Why Funny Books Are Serious Business
Humor in children's literature is not a concession to low standards. It is a sophisticated literary mode that requires genuine craft... timing, wordplay, absurdist logic, character comedy, and the ability to construct a situation so ridiculous that a child cannot help but respond. The best children's humour is genuinely funny to adults too, because it operates at multiple levels simultaneously.
More importantly for parents: a child who is laughing while reading is a child who is engaged, who is reading fast, who is turning pages rather than fighting the reading experience. Humour removes resistance. A reluctant reader who picks up a funny book and genuinely laughs is more likely to be a reader at the end of that book than at the beginning.
What Makes Children Laugh
Children's humor tends to fall into a few reliable categories, and knowing which your child responds to helps narrow the search considerably.
Absurdism: the world working in ways that are completely wrong and gloriously silly. Characters whose decisions make no sense, situations that escalate beyond all reason, consequences that are entirely unexpected. This is the comedy of the truly impossible, and children love it at all ages.
Bodily comedy: not sophisticated, but universal for children aged 3–7. Any story involving underpants, farts, sneezing at the wrong moment, or similar physical comedy will produce genuine laughter in this age group without fail.
Clever wordplay: puns, double meanings, words that sound like other words, language playing tricks on itself. Children who are developing their sense of how language works find wordplay genuinely delightful, the laughter is partly the pleasure of getting the joke.
Character comedy: a character who is completely, committedly wrong about everything, or who tries desperately to be sensible in a world that refuses to cooperate. Children love seeing authority figures (parents, teachers, kings) be comically undignified.
For the Youngest Laughers (Ages 2–5)
Very young children laugh at the unexpected, the repetitive, and the physically silly. Repeated comedy beats where a character does the same increasingly wrong thing over and over. Sounds that are inherently funny. Situations where an animal does something a person would do, or vice versa. My daughters favorite is a story where a cat is hidden in an opera signers hair! Stories where the child can see the joke coming before the character does, this anticipatory comedy is one of the most satisfying experiences available in picture books.
Read these stories with full commitment. The funnier you play it, the funnier it is.
For Growing Comedy Readers (Ages 5–8)
By five or six, children can appreciate more sophisticated comedy: running jokes that pay off later, plot twists that are funny in retrospect, characters who are funny specifically because of who they are rather than just what they do. This is the age when brilliant comic chapter books become accessible, short chapters, one absurd situation per chapter, a hero whose haplessness is endearing rather than annoying.

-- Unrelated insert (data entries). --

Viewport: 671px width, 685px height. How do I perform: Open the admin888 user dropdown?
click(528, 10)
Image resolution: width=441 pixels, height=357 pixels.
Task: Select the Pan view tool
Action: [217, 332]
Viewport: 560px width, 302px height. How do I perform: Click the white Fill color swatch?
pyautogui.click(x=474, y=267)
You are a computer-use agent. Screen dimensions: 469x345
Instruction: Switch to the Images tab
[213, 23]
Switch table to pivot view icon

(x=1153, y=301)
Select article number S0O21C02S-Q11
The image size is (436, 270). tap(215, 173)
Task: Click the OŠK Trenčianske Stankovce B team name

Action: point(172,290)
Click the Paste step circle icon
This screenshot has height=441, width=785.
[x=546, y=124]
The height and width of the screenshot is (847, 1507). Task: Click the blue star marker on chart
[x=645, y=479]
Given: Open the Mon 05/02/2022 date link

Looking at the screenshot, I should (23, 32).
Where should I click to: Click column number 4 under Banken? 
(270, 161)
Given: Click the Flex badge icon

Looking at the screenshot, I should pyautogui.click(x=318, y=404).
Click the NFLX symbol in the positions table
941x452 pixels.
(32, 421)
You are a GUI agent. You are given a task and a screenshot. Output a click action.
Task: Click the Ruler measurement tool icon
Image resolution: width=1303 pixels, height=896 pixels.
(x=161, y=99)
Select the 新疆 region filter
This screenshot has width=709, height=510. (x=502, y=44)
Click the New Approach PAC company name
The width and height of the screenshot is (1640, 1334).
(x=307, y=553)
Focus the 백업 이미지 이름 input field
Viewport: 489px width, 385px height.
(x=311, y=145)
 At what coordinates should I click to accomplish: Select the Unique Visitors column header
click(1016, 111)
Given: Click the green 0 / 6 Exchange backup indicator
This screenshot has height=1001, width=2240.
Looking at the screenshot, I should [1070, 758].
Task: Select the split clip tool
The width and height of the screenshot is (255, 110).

Children at this age also begin to appreciate meta-humour: when characters in a story know they're in a story, when the narrator addresses the reader, when the fourth wall cracks in a controlled and deliberate way.
Funny Books and Reluctant Readers
Funny books are arguably the single most effective intervention for a reluctant reader. A child who says they hate books will often accept a funny book as a different category, not "reading" but "something entertaining that happens to be a book." This semantic gap is worth exploiting. Once the funny book has created a positive reading experience, the reluctance has already begun to dissolve.
Audiobooks and Humour
Funny stories translate magnificently to audio when narrated by a comedian-trained voice artist who understands comic timing. A great comedic audiobook for children can be laugh-out-loud funny as a shared listening experience in the car, at bedtime, anywhere. The timing and delivery of a skilled narrator often enhances the humour significantly beyond what a reader might achieve at home.